Masahiro Suzuki (Nagoya Institute of Technology)
Title:
Stationary flows for viscous heat-conductive fluid in a perturbed half-space
Abstract:
In this talk, we consider the non-isentropic compressible Navier--Stokes equation in a perturbed half-space with an outflow boundary condition as well as the supersonic condition. This equation models a compressible viscous, heat-conductive, and Newtonian polytropic fluid. We show the unique existence of stationary solutions for the perturbed half-space. The stationary solution depends on all directions and has multidirectional flow. We also prove the asymptotic stability of this stationary solution.
Tatsuki Yamamoto (Waseda University)
Title:
Nonhomogeneous boundary value problem for the steady Navier-Stokes equations in multiply-connected domains
Abstract:
We consider the nonhomogeneous boundary value problem for the steady Navier-Stokes equations under the slip boundary conditions in a two-dimensional bounded domain with multiple boundary components. By the incompressibility condition of the fluid, the total flux of the given boundary datum through the boundary must be zero. We prove that this problem has a solution if the friction coefficient is sufficiently large compared with the kinematic viscosity constant and the curvature of the boundary. No additional assumption (other than the necessary requirement of zero total flux through the boundary) is imposed on the boundary datum. This talk is based on the joint work with Prof. Giovanni P. Galdi (University of Pittsburgh).
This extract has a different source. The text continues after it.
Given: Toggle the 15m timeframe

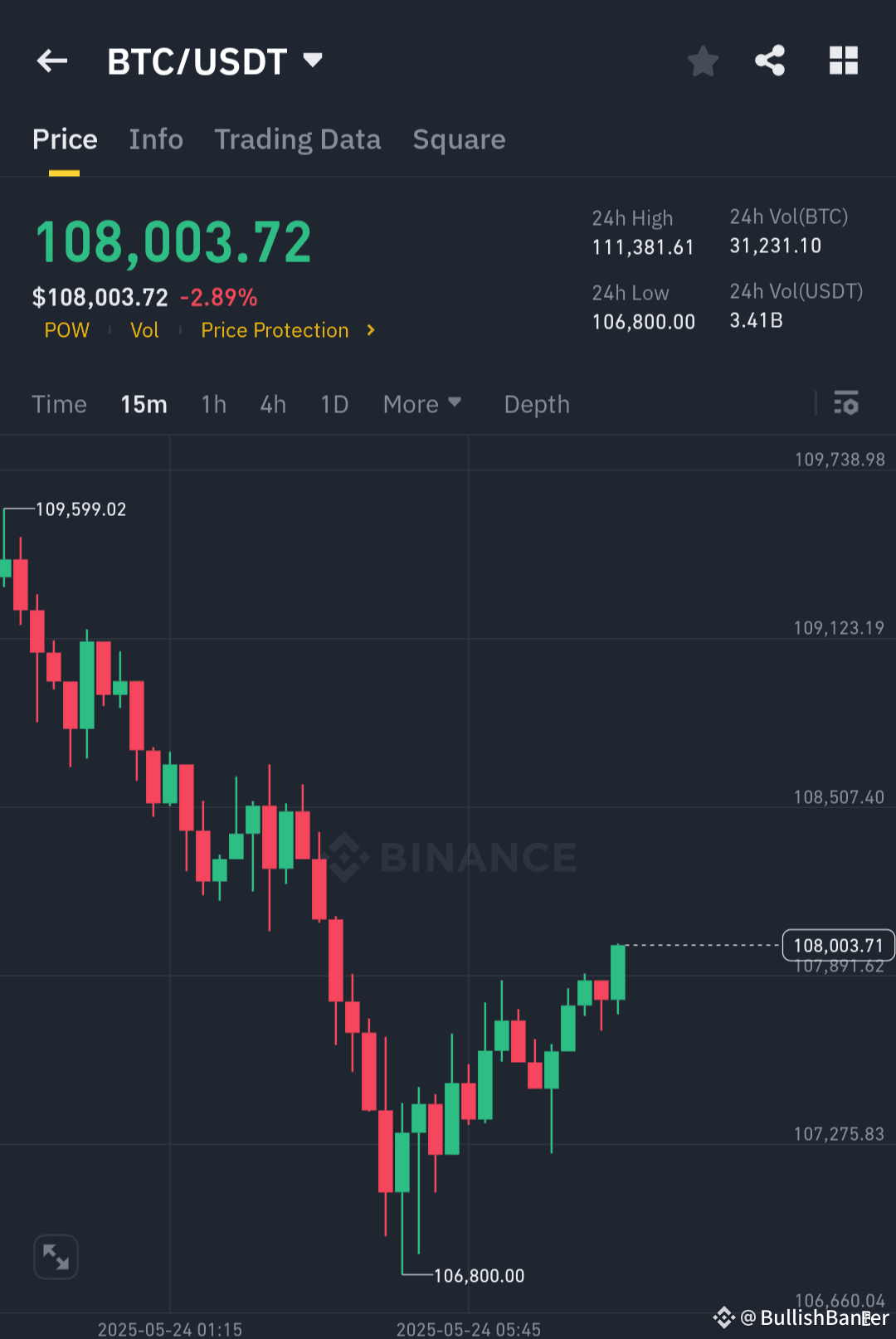Looking at the screenshot, I should [x=143, y=404].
Tong Yang (Wuhan University)
Title:
Some recent study on viscous fluid with strong boundary layers
Abstract:
It is a classical problem in fluid dynamics about the stability and instability of different fluid patterns in various physical settings, especially in the high Reynolds number limit with no-slip boundary condition. In this talk, we will first review the background and some recent main progress on Prandtl boundary layer theory. Then we will discuss a recent work on the structural stability of the steady 3D Prandtl system. We will also discuss effect of bulk viscosity on the Tollmien-Schlichting waves and the high Reynolds number limit for the steady 2D compressible flow.